When the client device was idle for more than 15 minutes, it got disconnected from the network and the user had to log in again. This issue was observed in SD-WAN topology with Branch Gateway and VPNC. The issue occurred because of a mismatch between the IPsec-map/route version with the version stored in the session entry.

The resolution handles the IPsec-map/route version mismatch correctly.

AOS-246643

Clients were unable to reach gateways running AOS-10.4.0.2 or later versions. This issue occurred because the underlay users were not allowed over the port channel.

The fix ensures that the clients can successfully reach the gateway.

AOS-246735

Some APs crashed and rebooted while upgrading to AOS-10.4.0.2. The log listed the reason for the event as BadAddr:ffffffc133b1e424 PC:memcmp+0xd0/0x1c0 Warm-reset.

The fix ensures that the APs do not reboot unexpectedly.

AOS-246747

When the deny-intra-vlan-traffic configuration was enabled, traffic did not route from the client to its default gateway. This issue was seen in VRRP as the gateway MAC was not in the datapath bridge table.

The fix ensures that the traffic routes from the client to its default gateway.

AOS-246804

AOS-251673

HPE Aruba Networking gateways with Cloud Connect Zscaler tunnels did not export the Tx/Rx bytes correctly. This issue occurred because the Cloud Connect Zscaler tunnel maps were not obtained correctly.
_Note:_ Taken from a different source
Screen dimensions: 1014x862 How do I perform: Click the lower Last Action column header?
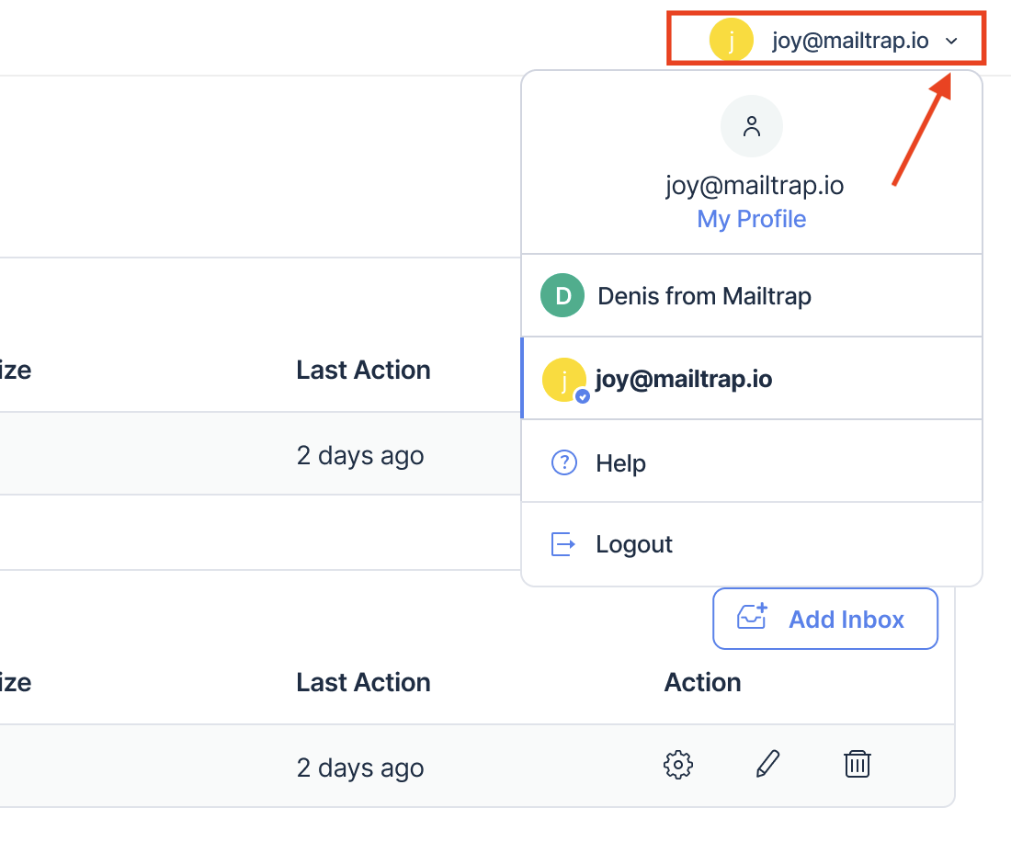click(x=363, y=682)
This issue was observed on Aruba gateways running AOS-10.4.0.2.

The fix ensures that the Tx/Rx bytes are displayed correctly.

AOS-246891

AOS-247564

The AAA profile NOT found for network profile WirelessGuest_#1692621711321_2995#_ error message was displayed when connecting to the guest SSID. This issue occurred because the radius proxy did not receive the configuration updates.

The fix ensures that the AAA profile is fetched correctly so that users can successfully connect to the guest SSID when radproxy is stuck in reconnecting state.

AOS-246845

AOS-250051

A gateway received some netdestination configuration after the auth process had already booted. The new configuration caused queue overflow and put the auth process into an indefinite loop.

The fix ensures that the netdestination configurations are sent correctly.

AOS-247076

The HPE Aruba Networking 303 Series, AP-615, AP-515, and 303H Series access points detected a BSSID and SSID that violated a valid SSID configuration using a protected SSID. This issue occurred when the APs were deployed as Mesh and the SSIDs as overlay.

The fix ensures that valid SSID configuration is not violated.

AOS-247154

AOS-249946

Some AP-515 access points running AOS-10.4.0.2 or later versions experienced UCM segmentation failure.

The issue was resolved by adding a check in the UCM timer code to determine whether or not to evaluate apps in clients.

AOS-247224

When Windows 11 clients were connected to the BPDU guard enabled HPE Aruba Networking gateway ports, the status of the ports changed from enabled to disabled automatically. By default, the windows workstations had LLDP enabled.

With LLDP enabled (BPDU guard enabled on gateway port where laptop was connecting), there was no BPDU seen on the port. However, the gateway misclassified the LLDP packets as BPDU's and changed the state to Error Disabled state.

The fix ensures that the gateway port works as expected.

AOS-247276

The Manage > WAN > Tunnels page in HPE Aruba Networking Central did not display any information about usage, throughput, latency, and loss for a tunnel formed using cloud security. This issue was observed in HPE Aruba Networking 9240 gateways running AOS-10.5.0.0 or later versions.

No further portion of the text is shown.